Saturday 24th December 2016
Keeping up With AI by Putting a Computer in Your Brain
- Kernel is a human intelligence company developing the world’s first neuroprosthesis to mimic, repair and improve cognition.
Like many in Silicon Valley, technology entrepreneur Bryan Johnson sees a future in which intelligent machines can do things like drive cars on their own and anticipate our needs before we ask.
What’s uncommon is how Johnson wants to respond: find a way to supercharge the human brain so that we can keep up with the machines.
From an unassuming office in Venice Beach, his science-fiction-meets-science start-up, Kernel, is building a tiny chip that can be implanted in the brain to help people suffering from neurological damage caused by strokes, Alzheimer’s or concussions.
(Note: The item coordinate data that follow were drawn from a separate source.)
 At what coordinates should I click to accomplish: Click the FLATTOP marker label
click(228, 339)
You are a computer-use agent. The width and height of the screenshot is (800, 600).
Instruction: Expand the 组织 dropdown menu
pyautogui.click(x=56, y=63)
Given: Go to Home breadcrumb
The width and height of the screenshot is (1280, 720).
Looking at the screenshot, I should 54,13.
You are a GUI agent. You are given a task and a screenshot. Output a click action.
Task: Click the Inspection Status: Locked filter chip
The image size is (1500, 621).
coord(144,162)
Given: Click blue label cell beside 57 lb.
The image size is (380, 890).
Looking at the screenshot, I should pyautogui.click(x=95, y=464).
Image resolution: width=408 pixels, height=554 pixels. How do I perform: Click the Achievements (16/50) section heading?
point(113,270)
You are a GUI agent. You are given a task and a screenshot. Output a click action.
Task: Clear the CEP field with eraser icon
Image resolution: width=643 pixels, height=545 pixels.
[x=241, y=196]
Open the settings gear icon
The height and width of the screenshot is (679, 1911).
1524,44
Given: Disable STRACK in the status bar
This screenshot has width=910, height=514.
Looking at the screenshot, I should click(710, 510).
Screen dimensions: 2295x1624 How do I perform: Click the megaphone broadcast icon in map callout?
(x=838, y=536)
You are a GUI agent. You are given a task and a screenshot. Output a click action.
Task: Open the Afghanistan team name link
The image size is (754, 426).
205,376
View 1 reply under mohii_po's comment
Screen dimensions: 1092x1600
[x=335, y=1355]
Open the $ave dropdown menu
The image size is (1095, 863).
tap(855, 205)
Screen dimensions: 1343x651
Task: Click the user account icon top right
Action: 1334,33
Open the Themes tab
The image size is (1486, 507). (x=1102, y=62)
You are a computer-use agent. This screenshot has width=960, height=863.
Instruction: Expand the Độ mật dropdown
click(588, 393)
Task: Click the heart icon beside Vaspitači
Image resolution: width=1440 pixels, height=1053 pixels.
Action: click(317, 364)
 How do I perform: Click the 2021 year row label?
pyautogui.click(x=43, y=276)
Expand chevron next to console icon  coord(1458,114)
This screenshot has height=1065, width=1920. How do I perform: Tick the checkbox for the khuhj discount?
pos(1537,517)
Top neuroscientists who are building the chip — they call it a neuroprosthetic — hope that in the longer term, it will be able to boost intelligence, memory and other cognitive tasks.
The medical device is years in the making, Johnson acknowledges, but he can afford the time. He sold his payments company, Braintree, to PayPal for $800 million in 2013.
Kernel is cognitive enhancement of the not-gimmicky variety. The concept is based on the work of Theodore Berger, a pioneering biomedical engineer who directs the Center for Neural Engineering at the University of Southern California, and is the start-up’s chief science officer.
For over two decades, Berger has been working on building a neuroprosthetic to help people with dementia, strokes, concussions, brain injuries and Alzheimer’s disease, which afflicts 1 in 9 adults over 65.
In separate studies funded by the Defense Advanced Research Projects Agency over the last several years, Berger’s chips were shown to improve recall functions in both rats and monkeys.
A year ago, Berger felt he had reached a ceiling in his research. He wanted to begin testing his devices with humans and was thinking about commercial opportunities when he got a cold call from Johnson in October 2015. For Johnson, the meeting was a culmination of a longtime obsession with intelligence and the brain.
Ten months later, the team is starting to sketch out prototypes of the device and is conducting tests with epilepsy patients in hospitals. They hope to start a clinical trial, but first they have to figure out how to make the device portable. (Right now, patients who use it are hooked up to a computer.)
Johnson recognizes that the notion of people walking around with chips implanted in their heads to make them smarter seems far-fetched, to put it mildly. He says the goal is to build a product that is widely affordable. – Elizabeth Dwoskin
Saturday 24th December 2016
Ray Kurzweil’s Prediction
- In the early 2030s, we are going to send nanorobots into the brain (via capillaries) that will provide full immersion virtual reality from within the nervous system and will connect our neocortex to the cloud. Just like how we can wirelessly expand the power of our smartphones 10,000-fold in the cloud today, we’ll be able to expand our neocortex in the cloud. – Ray Kurzweil
The brain tech to merge humans and AI is already being developed.
In a recent Abundance 360 webinar, I interviewed Bryan Johnson, the founder of a new company called Kernel which he seeded with $100 million.
To quote Bryan, “It’s not about AI vs. humans. Rather, it’s about creating HI, or ‘Human Intelligence’: the merger of humans and AI.”
A few weeks ago, I asked Bryan about Ray’s prediction about whether we’d be able to begin having our neocortex in the cloud by the 2030s.
His response, “Oh, I think it will happen before that.”